▶ **Problem**: Go to the line holding "Given: Open the Account check icon" in the entries below and write out exactly every line down to and including the line holding "Task: Click the MN 9 - 9 result".
● ● ●
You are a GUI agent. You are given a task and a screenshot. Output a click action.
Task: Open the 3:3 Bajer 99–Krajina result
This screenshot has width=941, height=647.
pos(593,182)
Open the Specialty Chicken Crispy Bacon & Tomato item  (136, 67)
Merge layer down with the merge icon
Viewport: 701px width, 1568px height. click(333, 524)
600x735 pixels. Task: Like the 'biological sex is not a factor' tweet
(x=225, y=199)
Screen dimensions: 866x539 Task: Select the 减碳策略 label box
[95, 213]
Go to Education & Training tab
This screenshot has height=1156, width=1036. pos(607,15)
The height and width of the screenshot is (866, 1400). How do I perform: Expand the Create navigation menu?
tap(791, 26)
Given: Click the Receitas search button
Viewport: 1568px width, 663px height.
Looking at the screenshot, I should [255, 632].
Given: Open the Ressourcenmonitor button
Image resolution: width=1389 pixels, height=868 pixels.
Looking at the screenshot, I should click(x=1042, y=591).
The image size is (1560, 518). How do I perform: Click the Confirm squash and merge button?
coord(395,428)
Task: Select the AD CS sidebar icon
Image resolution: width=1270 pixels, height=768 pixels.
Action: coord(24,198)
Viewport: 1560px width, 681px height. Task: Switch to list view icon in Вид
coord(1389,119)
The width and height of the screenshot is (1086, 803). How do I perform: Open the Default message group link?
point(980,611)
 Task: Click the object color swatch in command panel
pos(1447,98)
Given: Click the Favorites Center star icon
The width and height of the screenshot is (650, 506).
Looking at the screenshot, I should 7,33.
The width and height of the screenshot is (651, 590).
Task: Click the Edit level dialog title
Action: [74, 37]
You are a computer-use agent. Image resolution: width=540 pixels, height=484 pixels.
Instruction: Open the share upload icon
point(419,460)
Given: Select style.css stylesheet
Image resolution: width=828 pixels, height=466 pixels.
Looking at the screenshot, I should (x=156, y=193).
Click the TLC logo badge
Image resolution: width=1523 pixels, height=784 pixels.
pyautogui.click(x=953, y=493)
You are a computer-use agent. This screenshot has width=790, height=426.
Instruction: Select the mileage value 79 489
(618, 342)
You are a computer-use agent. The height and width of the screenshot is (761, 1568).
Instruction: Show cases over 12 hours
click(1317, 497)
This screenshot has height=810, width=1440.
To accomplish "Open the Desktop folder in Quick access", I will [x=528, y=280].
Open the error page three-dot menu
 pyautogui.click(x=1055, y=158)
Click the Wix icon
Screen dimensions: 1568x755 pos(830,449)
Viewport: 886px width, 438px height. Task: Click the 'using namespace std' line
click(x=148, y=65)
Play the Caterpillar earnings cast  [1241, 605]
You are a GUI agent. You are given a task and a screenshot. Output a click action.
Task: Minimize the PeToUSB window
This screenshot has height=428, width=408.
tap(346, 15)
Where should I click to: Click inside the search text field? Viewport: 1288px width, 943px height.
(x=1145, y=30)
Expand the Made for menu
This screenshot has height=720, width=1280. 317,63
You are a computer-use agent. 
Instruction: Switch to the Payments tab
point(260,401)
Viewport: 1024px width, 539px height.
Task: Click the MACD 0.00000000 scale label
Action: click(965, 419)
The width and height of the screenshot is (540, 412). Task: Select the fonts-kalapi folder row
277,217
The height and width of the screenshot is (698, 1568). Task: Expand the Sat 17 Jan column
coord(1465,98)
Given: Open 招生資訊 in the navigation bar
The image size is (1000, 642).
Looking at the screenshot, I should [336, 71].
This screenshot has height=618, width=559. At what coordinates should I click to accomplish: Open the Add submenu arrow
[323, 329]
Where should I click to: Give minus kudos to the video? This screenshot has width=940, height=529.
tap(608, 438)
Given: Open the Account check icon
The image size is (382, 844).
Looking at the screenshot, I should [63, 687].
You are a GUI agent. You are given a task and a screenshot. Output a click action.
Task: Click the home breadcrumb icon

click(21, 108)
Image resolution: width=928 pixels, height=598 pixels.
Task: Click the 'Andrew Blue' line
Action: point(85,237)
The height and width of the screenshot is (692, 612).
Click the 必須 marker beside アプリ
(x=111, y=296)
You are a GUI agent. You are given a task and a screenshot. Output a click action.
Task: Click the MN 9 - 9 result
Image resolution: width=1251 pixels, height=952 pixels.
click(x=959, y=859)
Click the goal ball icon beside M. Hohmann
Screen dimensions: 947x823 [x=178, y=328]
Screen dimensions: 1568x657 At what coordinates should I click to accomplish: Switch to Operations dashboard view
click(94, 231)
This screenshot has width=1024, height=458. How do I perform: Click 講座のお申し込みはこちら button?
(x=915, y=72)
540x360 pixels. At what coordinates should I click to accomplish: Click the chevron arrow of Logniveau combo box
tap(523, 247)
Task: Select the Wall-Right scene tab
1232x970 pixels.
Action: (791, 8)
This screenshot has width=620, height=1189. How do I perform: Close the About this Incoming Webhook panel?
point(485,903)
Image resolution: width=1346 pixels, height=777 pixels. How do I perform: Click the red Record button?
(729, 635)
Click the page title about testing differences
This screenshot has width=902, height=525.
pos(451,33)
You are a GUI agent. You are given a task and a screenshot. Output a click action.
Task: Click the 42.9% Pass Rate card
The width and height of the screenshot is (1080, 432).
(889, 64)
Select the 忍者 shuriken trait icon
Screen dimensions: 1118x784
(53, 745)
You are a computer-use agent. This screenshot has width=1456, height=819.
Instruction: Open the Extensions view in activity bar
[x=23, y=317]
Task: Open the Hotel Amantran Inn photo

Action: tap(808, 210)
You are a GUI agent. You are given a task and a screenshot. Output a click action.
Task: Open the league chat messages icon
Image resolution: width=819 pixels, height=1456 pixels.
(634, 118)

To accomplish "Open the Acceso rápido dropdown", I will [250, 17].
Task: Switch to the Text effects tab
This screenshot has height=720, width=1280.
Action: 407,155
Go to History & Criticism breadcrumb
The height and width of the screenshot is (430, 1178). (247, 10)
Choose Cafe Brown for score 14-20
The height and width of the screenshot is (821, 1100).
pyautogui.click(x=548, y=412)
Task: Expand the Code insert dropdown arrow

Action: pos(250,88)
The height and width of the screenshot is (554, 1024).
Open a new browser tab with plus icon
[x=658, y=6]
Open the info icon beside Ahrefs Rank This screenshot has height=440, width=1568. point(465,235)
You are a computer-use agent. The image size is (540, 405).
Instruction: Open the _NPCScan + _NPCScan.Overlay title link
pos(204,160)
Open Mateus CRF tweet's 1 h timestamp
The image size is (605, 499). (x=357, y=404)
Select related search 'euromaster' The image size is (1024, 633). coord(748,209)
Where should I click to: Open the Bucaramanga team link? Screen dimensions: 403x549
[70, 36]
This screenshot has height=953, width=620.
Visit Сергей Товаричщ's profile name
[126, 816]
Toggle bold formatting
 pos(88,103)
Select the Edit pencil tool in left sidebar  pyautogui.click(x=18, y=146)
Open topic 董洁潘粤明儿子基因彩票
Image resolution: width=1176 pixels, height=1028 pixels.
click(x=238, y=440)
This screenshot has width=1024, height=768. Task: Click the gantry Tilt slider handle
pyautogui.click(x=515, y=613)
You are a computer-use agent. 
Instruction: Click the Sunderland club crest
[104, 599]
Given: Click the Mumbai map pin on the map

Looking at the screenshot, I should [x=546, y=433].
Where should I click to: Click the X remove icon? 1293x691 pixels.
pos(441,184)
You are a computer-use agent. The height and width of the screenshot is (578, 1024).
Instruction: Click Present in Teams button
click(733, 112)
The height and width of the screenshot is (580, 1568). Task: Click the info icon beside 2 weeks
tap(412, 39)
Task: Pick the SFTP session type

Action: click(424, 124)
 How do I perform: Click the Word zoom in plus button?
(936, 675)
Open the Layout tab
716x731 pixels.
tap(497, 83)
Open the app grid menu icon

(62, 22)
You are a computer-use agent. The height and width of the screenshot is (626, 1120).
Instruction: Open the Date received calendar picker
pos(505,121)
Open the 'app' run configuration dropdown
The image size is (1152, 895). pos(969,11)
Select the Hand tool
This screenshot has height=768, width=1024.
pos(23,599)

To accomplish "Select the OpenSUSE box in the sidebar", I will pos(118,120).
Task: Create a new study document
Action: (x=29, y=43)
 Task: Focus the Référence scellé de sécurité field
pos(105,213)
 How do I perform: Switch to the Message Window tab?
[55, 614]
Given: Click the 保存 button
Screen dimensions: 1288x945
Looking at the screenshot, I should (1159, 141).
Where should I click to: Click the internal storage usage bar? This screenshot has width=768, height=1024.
● ● ●
▶ **Solution to the exercise**:
Given: Open the Account check icon
The image size is (382, 844).
Looking at the screenshot, I should [63, 687].
You are a GUI agent. You are given a task and a screenshot. Output a click action.
Task: Click the home breadcrumb icon

click(21, 108)
Image resolution: width=928 pixels, height=598 pixels.
Task: Click the 'Andrew Blue' line
Action: point(85,237)
The height and width of the screenshot is (692, 612).
Click the 必須 marker beside アプリ
(x=111, y=296)
You are a GUI agent. You are given a task and a screenshot. Output a click action.
Task: Click the MN 9 - 9 result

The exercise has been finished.